#### [Exercise brief]
Locate every line in the records below that contains the string "image", treating uppercase and lowercase as distinct, and copy each such line in full.

--- START Given records ---

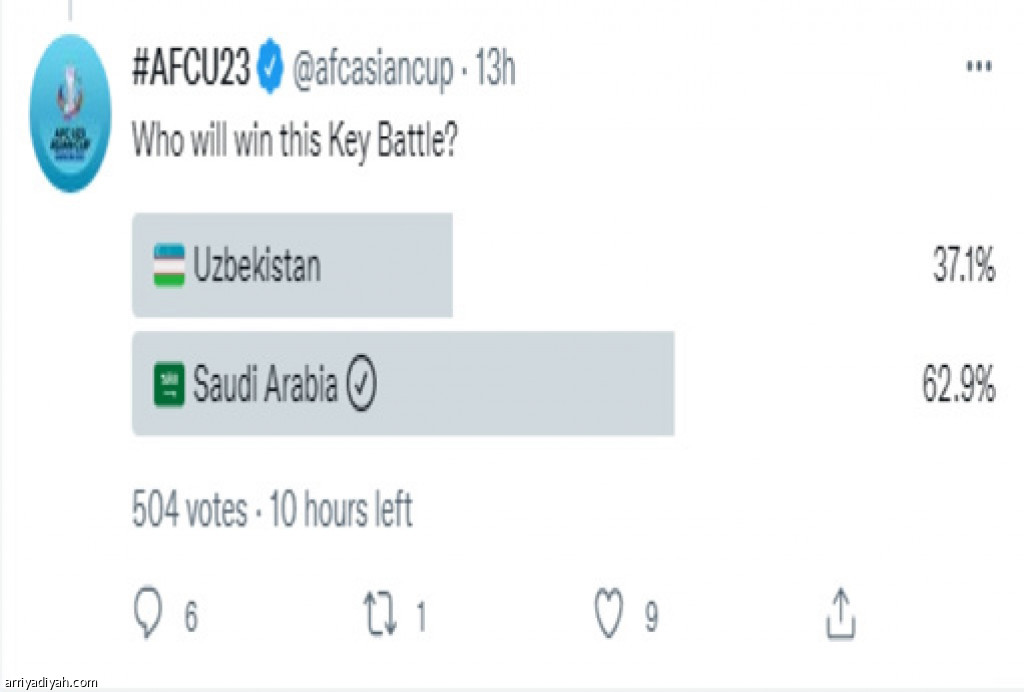Like the tweet with heart icon
The image size is (1024, 692).
pos(609,615)
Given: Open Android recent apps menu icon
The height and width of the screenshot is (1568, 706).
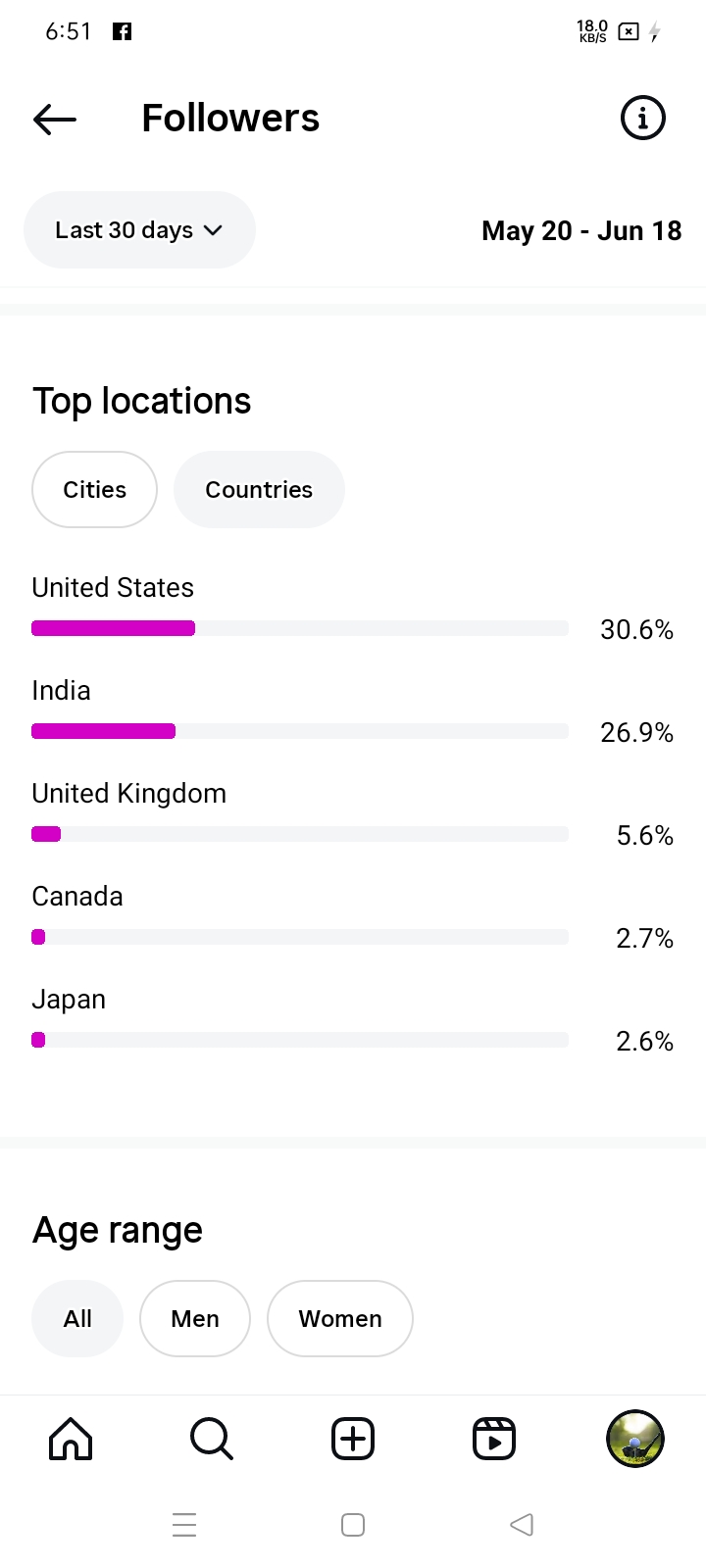Looking at the screenshot, I should pyautogui.click(x=184, y=1525).
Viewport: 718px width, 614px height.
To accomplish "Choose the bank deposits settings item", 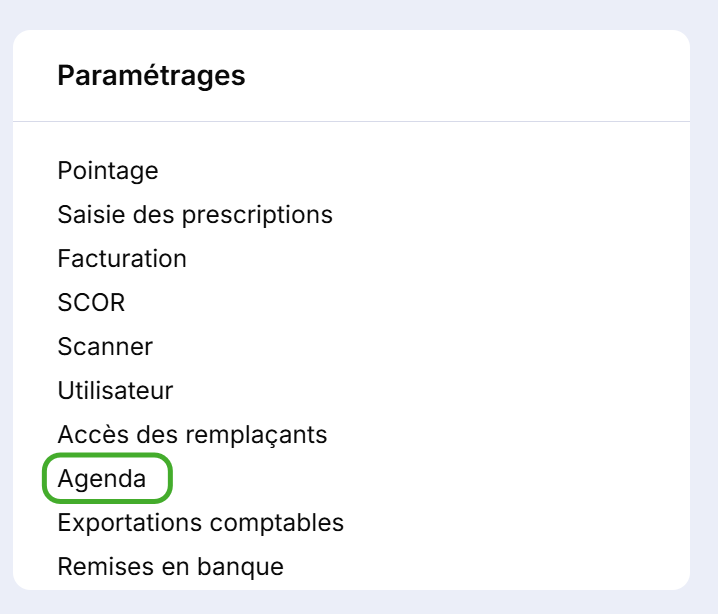I will (170, 567).
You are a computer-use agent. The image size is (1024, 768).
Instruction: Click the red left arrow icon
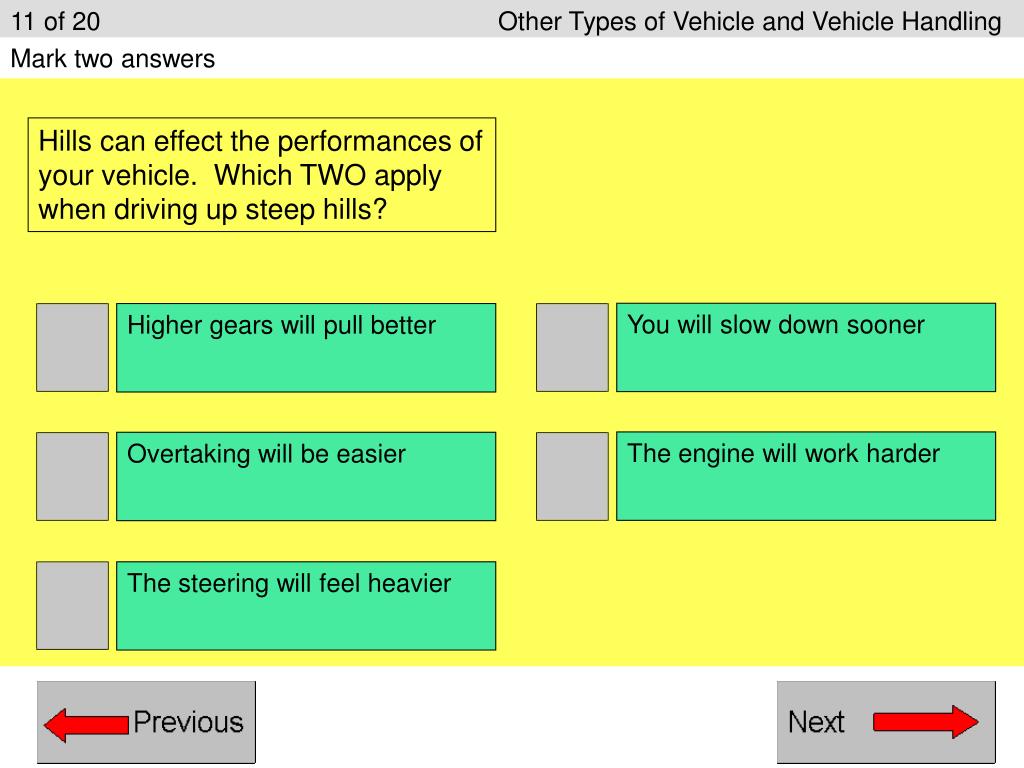86,725
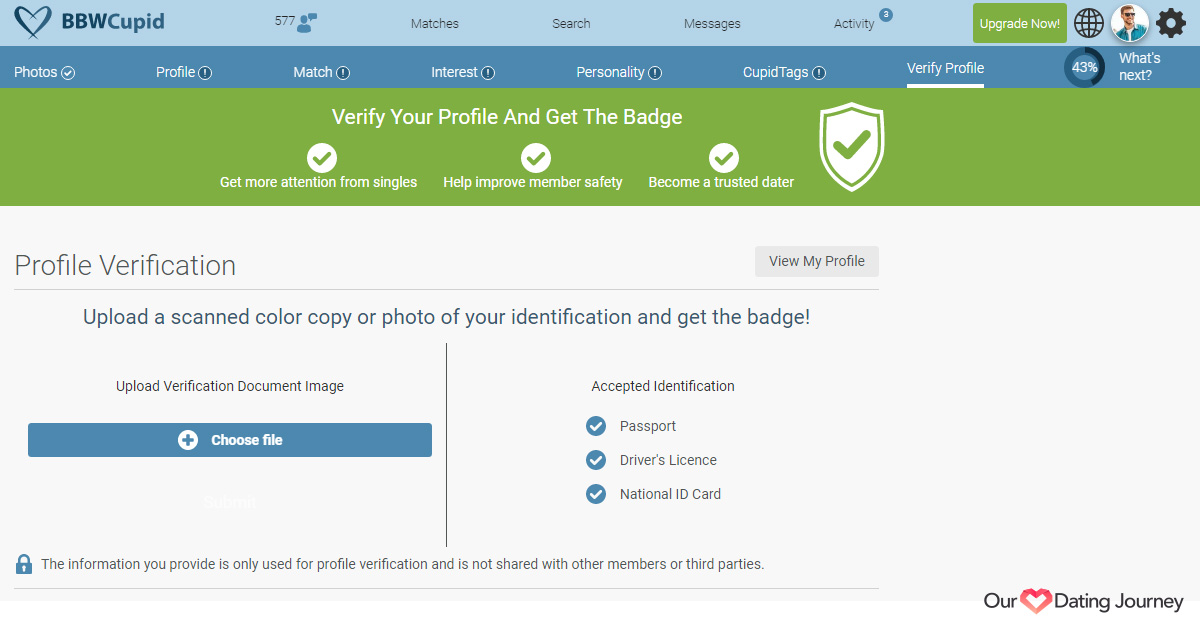This screenshot has width=1200, height=628.
Task: Click the members online icon next to 577
Action: (x=307, y=23)

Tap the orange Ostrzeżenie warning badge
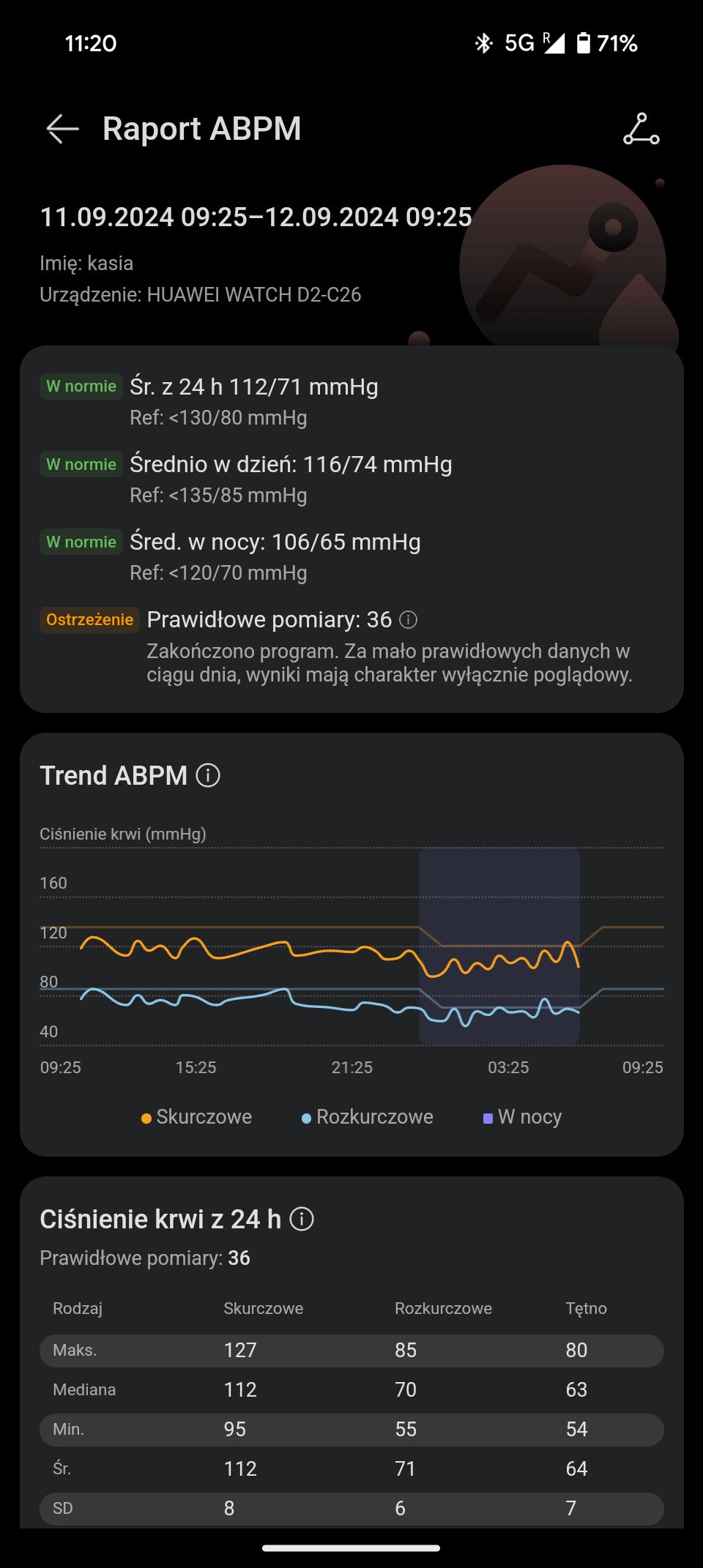89,620
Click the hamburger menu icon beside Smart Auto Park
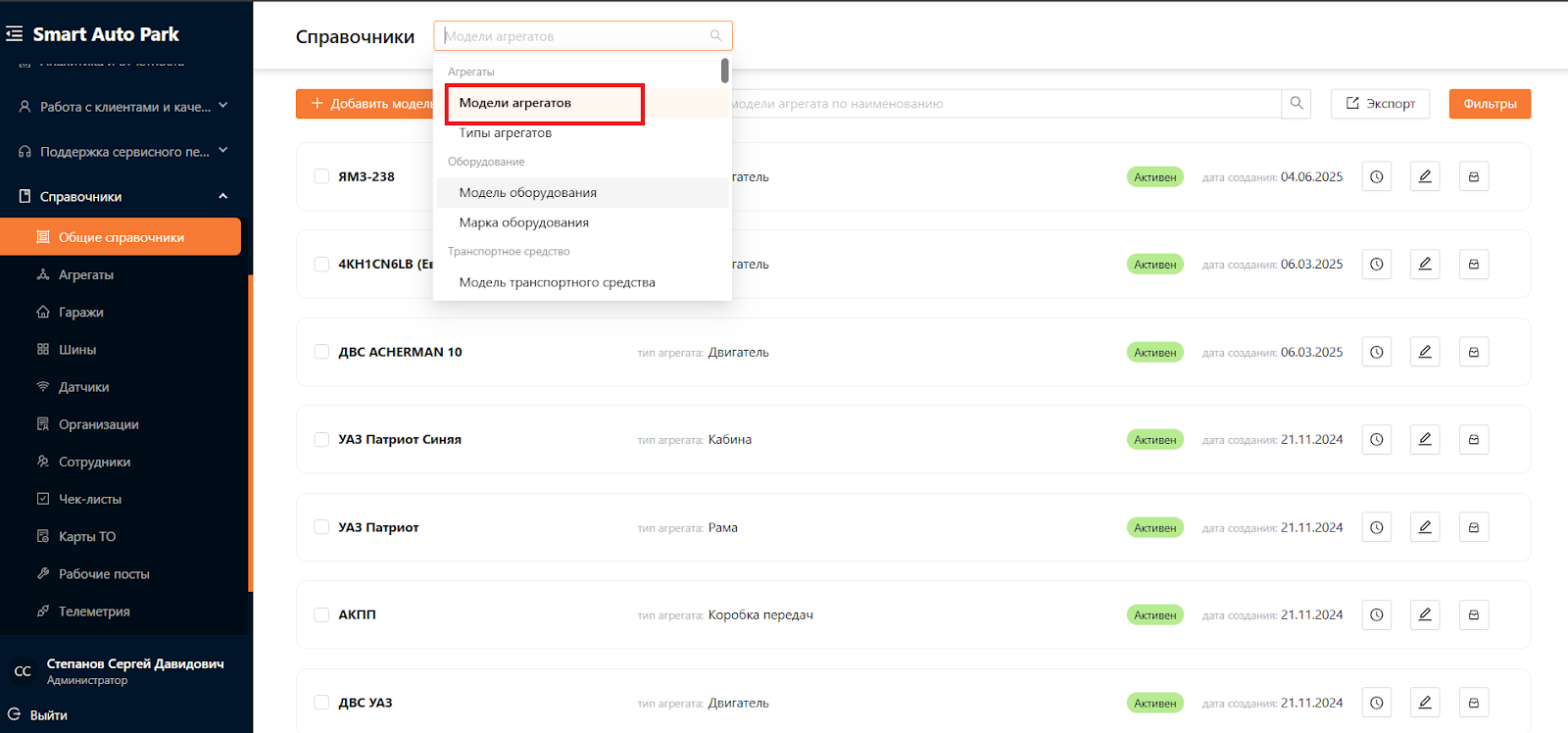This screenshot has height=733, width=1568. (15, 34)
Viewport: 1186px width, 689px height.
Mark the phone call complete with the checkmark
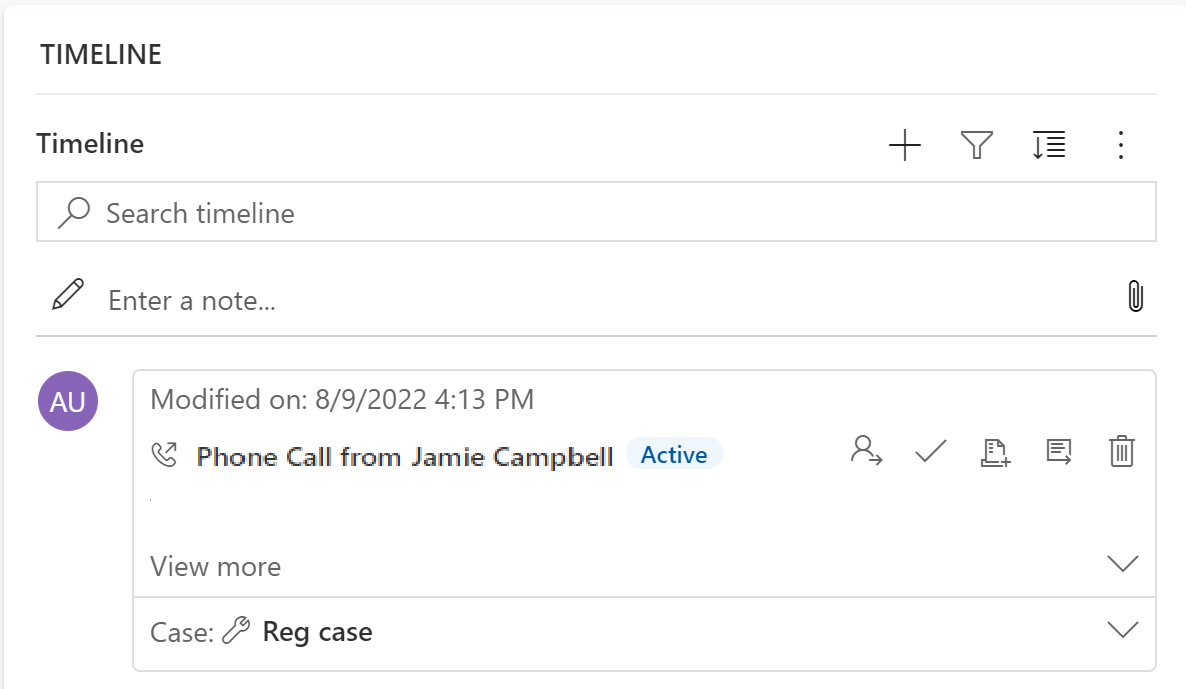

--- END Given records ---

#### [The completed task]
The image size is (1024, 692).
You are a computer-use agent. The image size is (1024, 768).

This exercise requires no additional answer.